WORK ORDER: Check each line below for the word "computer" and give the count alone.

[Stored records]
***

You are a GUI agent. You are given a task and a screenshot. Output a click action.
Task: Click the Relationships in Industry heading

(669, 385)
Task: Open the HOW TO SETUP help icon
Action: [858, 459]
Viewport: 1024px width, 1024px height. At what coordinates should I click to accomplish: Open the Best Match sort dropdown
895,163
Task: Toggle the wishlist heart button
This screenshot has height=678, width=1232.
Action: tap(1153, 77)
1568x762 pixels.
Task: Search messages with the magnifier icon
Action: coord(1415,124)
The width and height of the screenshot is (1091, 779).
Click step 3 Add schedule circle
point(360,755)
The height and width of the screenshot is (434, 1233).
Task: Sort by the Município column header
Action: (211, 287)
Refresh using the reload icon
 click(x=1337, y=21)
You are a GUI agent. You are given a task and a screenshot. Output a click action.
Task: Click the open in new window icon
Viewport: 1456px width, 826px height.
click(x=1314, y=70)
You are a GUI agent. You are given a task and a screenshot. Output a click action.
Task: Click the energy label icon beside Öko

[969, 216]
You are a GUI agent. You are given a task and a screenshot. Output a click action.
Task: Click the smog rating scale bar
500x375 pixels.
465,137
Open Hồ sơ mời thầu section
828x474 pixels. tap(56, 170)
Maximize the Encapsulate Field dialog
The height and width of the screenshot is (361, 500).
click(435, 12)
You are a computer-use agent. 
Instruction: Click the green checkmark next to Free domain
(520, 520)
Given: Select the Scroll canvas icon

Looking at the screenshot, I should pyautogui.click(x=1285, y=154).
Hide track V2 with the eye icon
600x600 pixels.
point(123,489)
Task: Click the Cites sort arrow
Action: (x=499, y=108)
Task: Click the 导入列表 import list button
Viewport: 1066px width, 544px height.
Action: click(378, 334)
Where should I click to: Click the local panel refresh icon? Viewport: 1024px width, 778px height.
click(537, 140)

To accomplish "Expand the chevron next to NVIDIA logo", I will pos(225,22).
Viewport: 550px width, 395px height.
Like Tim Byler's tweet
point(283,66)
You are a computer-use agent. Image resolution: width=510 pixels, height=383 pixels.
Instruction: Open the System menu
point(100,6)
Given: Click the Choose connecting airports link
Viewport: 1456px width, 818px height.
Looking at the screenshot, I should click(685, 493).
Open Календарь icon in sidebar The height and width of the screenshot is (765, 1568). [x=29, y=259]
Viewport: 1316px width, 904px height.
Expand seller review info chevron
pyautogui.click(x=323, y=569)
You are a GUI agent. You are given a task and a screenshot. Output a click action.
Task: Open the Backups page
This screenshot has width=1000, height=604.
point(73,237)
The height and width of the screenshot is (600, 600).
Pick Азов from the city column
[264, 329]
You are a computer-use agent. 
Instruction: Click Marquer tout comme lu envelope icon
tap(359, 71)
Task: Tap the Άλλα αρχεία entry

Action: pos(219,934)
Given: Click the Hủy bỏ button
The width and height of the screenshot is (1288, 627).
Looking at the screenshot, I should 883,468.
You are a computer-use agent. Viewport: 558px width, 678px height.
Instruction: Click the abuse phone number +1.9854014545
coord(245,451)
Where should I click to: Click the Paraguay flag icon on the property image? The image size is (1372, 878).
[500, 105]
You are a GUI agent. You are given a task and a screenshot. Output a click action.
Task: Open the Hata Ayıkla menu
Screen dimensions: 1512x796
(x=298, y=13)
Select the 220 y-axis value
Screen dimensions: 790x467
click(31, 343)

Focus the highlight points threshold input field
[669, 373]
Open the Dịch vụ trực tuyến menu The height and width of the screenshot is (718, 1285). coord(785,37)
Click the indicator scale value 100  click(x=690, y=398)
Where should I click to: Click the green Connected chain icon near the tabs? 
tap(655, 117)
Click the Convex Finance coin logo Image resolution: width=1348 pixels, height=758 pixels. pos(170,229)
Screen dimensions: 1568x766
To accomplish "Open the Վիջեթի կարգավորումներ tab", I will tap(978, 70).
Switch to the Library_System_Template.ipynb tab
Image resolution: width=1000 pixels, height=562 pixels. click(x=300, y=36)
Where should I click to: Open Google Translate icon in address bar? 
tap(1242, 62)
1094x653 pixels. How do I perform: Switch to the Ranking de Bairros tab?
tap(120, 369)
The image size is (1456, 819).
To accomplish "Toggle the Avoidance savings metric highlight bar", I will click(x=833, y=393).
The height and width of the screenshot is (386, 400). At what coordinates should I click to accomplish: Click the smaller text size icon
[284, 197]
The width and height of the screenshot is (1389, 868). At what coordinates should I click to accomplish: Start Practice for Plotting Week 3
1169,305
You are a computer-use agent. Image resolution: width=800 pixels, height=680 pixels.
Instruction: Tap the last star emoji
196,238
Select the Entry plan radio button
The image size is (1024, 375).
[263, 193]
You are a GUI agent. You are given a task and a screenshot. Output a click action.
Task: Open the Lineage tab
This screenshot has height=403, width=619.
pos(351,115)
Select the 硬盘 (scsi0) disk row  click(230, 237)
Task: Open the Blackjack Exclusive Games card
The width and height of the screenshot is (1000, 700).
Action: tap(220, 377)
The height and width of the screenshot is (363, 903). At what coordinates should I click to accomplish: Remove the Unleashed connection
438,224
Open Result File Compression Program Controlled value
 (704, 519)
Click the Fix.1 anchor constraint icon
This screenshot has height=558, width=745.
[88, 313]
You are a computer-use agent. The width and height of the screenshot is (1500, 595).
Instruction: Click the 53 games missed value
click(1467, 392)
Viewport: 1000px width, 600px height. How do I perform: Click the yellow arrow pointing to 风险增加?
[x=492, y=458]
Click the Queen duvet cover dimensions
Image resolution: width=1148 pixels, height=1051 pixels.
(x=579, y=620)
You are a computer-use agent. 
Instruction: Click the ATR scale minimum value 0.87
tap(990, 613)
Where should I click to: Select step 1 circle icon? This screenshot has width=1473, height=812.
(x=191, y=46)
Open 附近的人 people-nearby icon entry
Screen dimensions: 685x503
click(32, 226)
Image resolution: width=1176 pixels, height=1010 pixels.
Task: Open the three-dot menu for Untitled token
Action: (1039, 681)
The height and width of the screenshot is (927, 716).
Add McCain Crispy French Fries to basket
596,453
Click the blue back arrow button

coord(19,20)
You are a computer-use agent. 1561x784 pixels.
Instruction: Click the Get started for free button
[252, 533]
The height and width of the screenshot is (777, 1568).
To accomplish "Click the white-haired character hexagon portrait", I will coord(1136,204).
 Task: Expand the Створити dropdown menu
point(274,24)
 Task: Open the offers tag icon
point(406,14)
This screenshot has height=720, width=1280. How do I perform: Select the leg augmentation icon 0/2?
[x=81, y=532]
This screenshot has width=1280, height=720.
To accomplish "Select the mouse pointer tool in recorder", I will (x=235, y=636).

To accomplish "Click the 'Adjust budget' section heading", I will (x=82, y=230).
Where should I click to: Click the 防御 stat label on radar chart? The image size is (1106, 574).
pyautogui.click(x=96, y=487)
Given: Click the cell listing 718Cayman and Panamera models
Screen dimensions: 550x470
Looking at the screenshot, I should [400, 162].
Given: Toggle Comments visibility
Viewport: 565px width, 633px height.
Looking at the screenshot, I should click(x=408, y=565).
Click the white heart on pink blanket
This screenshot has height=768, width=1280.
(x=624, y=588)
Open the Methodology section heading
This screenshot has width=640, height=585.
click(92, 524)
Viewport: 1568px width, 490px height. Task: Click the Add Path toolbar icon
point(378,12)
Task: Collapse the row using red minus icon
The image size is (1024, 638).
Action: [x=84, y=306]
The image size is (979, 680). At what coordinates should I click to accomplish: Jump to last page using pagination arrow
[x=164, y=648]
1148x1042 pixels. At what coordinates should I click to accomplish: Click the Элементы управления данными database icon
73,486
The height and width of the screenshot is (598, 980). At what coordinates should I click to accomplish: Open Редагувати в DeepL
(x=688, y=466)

***

EXPECTED OUTPUT: 8